WHAT IS ASKED:
Going from the start of the data through the line with "(x=30, y=77)", can you repeat those lines with "Plugins" swapped for "Extensions" and everything else left as is?

INFORMATION PROVIDED:
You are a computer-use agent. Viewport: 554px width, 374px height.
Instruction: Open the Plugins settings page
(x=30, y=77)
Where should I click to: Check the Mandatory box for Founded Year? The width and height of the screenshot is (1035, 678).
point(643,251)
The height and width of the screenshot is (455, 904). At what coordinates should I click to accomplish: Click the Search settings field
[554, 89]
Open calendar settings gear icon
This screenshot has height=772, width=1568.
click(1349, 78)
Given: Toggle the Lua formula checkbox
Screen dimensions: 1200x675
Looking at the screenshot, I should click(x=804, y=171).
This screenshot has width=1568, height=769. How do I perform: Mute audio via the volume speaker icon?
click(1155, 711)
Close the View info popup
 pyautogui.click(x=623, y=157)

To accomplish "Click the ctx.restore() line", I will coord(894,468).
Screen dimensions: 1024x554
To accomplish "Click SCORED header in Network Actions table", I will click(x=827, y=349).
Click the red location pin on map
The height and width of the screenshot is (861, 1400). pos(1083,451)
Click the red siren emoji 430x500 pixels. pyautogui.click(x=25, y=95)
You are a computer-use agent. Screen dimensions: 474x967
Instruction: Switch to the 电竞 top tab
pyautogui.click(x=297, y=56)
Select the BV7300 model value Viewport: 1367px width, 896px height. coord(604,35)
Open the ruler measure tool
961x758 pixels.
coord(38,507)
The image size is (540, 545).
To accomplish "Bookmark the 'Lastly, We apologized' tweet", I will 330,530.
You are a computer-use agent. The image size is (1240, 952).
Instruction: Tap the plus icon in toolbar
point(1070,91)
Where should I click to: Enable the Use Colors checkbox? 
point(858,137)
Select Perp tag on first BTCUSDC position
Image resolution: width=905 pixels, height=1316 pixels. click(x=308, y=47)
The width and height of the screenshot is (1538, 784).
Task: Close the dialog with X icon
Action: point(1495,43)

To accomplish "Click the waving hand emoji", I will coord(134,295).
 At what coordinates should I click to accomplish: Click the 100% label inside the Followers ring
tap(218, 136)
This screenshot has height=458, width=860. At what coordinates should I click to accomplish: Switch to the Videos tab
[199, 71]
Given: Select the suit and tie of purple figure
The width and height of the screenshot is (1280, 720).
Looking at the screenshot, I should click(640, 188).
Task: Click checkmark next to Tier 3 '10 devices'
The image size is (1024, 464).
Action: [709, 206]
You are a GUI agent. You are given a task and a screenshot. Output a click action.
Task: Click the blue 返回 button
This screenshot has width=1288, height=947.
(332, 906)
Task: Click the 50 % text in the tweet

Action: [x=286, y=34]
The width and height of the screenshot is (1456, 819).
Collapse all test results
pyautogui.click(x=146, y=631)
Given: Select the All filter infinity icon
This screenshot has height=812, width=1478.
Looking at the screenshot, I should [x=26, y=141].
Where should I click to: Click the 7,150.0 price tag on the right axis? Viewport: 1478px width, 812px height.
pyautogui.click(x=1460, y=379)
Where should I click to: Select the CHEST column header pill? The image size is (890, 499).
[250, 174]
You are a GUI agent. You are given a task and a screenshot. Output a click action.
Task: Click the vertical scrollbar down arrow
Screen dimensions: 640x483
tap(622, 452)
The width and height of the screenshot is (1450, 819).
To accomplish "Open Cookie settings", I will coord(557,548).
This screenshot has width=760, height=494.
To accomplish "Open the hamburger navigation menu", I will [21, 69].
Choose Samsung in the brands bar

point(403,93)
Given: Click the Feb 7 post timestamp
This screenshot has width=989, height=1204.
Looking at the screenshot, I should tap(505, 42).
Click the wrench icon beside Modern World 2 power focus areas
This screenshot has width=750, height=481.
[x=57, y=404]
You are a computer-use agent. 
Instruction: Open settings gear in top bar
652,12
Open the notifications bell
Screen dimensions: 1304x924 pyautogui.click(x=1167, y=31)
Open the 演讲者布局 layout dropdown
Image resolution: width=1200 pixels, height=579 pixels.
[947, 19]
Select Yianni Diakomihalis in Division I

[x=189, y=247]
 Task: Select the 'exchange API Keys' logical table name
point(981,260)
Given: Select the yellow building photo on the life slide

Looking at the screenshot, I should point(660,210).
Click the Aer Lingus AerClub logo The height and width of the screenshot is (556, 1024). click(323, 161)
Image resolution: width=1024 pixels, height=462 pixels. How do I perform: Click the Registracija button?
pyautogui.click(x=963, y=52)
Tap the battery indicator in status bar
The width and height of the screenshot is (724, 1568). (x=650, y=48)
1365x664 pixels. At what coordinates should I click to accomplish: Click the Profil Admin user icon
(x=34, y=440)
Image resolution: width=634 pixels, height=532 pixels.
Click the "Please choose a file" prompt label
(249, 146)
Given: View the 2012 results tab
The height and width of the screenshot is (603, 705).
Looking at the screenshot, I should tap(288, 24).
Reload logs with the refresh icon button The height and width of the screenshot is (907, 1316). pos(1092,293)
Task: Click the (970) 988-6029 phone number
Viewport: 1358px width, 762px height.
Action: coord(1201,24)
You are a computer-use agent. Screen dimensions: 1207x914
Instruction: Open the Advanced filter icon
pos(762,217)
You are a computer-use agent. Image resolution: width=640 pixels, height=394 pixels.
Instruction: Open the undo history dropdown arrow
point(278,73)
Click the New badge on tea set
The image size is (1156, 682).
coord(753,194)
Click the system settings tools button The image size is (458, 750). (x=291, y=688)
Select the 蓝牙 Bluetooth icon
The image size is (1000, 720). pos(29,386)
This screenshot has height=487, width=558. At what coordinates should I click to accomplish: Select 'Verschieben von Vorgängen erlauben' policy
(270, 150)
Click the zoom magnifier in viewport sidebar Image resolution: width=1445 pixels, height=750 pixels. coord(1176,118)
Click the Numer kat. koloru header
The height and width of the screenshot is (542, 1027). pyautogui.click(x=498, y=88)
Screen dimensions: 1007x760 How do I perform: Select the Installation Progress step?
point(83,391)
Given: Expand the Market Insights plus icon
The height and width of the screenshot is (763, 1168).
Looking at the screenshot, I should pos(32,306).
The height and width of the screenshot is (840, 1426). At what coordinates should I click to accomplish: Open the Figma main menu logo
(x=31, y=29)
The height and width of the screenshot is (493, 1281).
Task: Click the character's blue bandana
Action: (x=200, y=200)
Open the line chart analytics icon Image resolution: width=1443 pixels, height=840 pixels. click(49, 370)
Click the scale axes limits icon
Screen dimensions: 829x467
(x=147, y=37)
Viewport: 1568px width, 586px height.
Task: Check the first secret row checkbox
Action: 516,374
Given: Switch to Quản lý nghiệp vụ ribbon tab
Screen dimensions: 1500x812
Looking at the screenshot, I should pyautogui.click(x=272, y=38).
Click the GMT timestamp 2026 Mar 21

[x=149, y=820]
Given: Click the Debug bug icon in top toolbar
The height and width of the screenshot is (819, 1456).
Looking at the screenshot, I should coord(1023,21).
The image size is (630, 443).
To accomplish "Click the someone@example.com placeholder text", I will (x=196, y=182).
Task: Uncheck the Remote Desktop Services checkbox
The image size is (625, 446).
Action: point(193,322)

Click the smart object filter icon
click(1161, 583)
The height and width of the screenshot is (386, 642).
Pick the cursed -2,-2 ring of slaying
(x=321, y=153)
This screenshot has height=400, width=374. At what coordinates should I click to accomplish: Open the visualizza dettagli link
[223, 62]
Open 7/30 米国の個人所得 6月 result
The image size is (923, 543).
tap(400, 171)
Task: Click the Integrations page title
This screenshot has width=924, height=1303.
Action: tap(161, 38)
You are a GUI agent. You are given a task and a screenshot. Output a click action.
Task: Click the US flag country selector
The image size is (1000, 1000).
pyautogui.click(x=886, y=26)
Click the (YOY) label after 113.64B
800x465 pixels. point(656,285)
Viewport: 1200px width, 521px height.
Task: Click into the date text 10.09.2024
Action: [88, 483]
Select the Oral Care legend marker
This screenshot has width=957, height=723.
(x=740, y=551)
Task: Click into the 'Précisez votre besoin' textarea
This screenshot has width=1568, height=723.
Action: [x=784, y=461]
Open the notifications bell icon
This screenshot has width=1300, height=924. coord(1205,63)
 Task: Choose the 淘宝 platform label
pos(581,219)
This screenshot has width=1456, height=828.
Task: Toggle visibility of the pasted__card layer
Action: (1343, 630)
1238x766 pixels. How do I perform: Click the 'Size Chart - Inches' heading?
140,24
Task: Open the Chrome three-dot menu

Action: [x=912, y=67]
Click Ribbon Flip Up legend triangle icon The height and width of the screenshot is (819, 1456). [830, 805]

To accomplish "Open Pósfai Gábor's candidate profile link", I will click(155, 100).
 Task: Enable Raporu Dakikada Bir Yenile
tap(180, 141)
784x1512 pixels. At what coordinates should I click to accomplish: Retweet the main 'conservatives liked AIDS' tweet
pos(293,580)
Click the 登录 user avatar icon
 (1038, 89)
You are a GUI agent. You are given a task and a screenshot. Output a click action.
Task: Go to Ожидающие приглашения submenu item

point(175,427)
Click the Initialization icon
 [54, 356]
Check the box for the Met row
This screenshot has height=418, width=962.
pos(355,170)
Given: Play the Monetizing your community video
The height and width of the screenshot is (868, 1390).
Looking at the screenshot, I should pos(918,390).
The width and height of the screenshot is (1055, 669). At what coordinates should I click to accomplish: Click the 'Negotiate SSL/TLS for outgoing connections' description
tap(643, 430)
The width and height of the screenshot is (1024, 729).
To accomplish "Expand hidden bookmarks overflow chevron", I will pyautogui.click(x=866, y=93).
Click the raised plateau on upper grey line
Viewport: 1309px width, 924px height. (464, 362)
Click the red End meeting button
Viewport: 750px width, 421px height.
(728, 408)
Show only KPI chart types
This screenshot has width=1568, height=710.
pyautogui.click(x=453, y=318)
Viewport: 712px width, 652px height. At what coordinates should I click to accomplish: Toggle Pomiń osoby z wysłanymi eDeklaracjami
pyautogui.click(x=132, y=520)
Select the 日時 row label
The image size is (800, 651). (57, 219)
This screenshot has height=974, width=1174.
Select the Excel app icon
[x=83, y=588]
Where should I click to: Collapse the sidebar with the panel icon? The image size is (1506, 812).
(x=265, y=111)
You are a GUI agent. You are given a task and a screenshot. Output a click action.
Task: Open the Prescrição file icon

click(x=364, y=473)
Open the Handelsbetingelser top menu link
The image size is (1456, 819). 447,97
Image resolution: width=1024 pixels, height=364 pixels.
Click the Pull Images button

REPLY:
You are a computer-use agent. Viewport: 554px width, 374px height.
Instruction: Open the Extensions settings page
(x=30, y=77)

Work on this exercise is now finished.